Last month, Maryland Governor Martin O’ Malley announced plans to utilize a P3 to build and operate a $2.2 billion public transportation project. The project is a light rail line – the “Purple Line” – which will run from Bethesda in Montgomery County to New Carrollton in Prince George’s County and tie into the existing Metrorail, MARC, and Amtrak train lines as well as bus routes.

Maryland will provide $400 million for construction of the 16-mile, 21-stop route, plus $280 million for right-of-way acquisition and finalizing design. The private partner is expected to contribute between $400-900 million, and additional funding for the project will come from the federal government.

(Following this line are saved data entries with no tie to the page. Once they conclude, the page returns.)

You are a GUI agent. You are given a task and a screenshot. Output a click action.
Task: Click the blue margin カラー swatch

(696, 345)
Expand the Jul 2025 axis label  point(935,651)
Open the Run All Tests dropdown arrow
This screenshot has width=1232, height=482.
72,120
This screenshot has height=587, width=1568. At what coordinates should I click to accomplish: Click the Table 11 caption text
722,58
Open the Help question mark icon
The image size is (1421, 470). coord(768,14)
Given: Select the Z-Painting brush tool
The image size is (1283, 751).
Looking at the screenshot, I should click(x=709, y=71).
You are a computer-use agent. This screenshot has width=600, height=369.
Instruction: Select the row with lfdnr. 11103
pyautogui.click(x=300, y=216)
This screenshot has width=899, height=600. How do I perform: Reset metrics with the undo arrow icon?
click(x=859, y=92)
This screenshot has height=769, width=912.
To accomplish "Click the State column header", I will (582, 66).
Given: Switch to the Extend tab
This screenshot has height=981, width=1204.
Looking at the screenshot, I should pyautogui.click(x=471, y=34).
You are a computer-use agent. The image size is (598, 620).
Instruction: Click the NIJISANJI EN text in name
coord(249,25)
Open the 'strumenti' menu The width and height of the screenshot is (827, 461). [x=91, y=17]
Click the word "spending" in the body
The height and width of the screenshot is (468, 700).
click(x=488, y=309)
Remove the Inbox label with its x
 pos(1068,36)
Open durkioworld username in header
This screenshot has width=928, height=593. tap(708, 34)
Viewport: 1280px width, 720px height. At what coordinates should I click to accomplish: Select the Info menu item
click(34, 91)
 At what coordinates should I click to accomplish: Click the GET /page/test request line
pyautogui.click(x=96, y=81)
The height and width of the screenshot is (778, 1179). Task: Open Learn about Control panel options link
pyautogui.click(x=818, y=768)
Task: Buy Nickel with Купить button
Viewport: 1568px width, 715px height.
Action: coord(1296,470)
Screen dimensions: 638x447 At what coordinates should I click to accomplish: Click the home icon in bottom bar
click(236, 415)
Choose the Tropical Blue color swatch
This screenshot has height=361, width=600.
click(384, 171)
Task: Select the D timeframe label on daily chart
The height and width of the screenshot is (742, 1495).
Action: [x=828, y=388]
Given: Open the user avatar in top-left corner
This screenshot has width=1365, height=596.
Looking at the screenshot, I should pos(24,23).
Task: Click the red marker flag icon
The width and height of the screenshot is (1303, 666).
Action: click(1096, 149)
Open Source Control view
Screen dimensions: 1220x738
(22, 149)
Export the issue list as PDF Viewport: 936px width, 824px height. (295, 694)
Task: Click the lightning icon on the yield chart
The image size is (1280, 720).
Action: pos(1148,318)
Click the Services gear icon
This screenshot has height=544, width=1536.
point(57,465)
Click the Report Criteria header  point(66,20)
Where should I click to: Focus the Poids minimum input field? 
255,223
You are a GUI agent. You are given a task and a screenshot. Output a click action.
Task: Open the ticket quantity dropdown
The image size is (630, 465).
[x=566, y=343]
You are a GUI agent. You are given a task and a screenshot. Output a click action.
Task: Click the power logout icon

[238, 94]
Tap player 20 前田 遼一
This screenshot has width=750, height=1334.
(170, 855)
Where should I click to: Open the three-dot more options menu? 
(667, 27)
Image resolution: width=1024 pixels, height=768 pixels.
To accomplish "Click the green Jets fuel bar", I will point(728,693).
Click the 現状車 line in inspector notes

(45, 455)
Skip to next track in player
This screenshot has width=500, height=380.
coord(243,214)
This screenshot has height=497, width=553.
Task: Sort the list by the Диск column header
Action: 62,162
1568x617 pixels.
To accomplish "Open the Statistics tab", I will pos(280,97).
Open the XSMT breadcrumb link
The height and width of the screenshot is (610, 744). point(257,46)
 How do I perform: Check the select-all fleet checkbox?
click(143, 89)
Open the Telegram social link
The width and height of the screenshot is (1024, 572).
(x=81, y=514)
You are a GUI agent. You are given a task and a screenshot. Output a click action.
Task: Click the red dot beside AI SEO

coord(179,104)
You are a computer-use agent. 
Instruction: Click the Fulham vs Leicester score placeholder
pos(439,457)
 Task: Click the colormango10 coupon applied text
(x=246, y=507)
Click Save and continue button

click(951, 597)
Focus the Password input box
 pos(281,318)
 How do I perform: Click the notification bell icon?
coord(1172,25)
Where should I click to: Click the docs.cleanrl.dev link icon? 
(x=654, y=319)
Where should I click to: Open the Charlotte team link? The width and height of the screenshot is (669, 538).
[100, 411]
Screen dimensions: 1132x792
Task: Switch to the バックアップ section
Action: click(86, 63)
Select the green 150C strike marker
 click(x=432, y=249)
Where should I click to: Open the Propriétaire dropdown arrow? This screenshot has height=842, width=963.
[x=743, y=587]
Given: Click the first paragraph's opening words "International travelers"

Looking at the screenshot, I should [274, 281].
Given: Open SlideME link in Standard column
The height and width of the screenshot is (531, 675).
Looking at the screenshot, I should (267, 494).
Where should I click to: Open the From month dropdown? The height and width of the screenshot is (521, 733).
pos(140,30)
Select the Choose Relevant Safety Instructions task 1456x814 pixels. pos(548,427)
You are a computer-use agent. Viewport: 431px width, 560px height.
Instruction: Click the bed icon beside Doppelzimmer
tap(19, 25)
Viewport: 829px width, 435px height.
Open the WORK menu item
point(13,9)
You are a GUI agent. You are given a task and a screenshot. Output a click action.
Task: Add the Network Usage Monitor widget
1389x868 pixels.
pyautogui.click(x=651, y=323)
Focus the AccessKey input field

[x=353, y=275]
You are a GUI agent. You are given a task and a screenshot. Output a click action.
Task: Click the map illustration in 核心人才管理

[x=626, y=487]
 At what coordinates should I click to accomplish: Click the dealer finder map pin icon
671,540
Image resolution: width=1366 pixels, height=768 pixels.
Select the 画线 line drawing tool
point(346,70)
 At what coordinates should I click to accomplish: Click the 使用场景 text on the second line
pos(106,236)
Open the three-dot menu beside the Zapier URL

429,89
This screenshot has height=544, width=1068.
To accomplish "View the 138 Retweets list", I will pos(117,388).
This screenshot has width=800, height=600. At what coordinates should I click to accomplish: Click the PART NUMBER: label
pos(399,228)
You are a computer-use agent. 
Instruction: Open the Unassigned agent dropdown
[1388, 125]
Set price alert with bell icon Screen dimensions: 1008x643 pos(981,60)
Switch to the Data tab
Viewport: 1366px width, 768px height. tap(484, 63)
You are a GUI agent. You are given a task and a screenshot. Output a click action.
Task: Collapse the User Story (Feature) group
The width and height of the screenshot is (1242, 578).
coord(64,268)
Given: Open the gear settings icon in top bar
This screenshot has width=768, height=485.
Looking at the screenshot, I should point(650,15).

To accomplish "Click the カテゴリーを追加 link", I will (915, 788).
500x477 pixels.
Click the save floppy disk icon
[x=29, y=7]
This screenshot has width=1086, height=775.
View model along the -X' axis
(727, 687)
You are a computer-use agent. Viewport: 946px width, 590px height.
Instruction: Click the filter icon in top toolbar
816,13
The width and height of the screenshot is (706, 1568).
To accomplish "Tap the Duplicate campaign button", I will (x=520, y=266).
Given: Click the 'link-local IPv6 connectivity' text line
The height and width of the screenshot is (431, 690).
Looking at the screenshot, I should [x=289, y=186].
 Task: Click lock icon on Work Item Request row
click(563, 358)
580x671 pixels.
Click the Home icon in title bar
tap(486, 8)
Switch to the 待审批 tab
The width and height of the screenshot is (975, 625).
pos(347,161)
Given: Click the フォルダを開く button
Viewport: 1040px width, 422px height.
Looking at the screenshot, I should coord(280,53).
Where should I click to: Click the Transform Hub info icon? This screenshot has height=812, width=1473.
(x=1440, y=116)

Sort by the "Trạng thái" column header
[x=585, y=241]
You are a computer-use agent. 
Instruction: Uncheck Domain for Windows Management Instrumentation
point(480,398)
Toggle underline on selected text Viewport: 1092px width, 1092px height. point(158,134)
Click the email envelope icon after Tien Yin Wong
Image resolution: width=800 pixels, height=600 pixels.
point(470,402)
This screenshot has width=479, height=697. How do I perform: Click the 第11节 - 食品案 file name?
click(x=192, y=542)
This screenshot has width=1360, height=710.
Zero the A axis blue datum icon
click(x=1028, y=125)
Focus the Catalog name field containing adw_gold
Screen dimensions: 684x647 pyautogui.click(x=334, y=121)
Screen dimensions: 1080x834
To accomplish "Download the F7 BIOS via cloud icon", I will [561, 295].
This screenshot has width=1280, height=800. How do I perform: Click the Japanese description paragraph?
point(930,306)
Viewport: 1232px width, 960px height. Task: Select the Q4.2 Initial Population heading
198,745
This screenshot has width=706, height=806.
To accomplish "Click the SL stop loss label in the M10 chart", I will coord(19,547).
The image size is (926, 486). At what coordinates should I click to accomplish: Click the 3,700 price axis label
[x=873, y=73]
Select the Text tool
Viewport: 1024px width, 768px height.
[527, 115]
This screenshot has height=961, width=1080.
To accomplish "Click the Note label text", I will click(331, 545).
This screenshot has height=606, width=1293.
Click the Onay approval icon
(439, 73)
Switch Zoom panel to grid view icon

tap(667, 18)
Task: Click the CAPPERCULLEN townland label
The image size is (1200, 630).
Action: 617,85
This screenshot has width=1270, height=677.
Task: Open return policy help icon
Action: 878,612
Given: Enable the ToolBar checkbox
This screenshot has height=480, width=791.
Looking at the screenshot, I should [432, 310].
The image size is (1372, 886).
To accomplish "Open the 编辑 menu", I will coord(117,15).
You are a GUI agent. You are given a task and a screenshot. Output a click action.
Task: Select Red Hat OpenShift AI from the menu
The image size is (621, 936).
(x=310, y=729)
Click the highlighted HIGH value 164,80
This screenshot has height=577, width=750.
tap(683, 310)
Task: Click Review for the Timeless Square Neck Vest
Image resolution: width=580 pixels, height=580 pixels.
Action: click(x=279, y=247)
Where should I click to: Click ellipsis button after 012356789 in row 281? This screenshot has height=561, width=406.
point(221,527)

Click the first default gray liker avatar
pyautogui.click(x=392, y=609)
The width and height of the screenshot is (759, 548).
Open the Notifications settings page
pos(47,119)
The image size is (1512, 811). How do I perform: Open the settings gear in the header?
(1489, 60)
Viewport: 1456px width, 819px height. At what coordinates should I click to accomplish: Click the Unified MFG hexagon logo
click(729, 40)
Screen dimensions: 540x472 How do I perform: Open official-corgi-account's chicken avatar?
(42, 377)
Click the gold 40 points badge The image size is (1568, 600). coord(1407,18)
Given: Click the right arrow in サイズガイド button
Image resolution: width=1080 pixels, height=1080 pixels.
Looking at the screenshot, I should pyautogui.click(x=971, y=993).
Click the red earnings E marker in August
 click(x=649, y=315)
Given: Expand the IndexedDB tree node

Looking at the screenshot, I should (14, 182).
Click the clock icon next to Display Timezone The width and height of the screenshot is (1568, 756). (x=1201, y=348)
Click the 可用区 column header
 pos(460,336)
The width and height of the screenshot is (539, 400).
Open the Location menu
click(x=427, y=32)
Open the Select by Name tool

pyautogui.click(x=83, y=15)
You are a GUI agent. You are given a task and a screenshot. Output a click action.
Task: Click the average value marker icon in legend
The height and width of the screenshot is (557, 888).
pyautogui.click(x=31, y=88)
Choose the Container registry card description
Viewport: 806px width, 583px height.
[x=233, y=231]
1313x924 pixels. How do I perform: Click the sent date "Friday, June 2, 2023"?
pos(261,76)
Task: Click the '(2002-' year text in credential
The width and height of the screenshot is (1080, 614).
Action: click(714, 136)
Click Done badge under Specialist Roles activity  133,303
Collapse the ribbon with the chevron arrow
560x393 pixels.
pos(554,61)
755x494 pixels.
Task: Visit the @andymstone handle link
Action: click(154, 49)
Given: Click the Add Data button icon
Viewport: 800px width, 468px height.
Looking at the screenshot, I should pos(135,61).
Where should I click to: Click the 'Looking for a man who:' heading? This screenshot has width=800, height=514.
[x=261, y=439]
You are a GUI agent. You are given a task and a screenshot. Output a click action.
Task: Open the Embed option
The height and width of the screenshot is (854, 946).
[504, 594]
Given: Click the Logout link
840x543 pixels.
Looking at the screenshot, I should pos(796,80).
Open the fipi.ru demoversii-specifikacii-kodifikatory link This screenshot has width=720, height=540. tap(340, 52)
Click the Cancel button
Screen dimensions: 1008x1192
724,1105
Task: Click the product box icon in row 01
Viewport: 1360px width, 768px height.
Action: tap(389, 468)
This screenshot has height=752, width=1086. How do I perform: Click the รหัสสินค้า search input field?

The Maryland Department of Transportation (“MDOT”) predicts that use of a P3 will promote efficiency and reduce costs by transferring risk to the private partner. In addition, P3 proponents point to the incentives and quality-control that are created when the designer and builder of a project is also the entity responsible for the project’s ultimate operation and long-term maintenance.

The presolicitation report submitted in accordance with Maryland’s new law, which outlines MDOT’s vision for the Purple Line project, can be found at MDOT’s website. Maryland will begin the process of selecting a private partner later this year. Each prospective partner will submit a detailed bid which includes estimates for building the project, plus a 30-year estimate for operating and maintaining the Purple Line. The partner’s profits will increase if it can provide the services for under the budgeted amount, but Maryland does not bear the risk related to budget overruns.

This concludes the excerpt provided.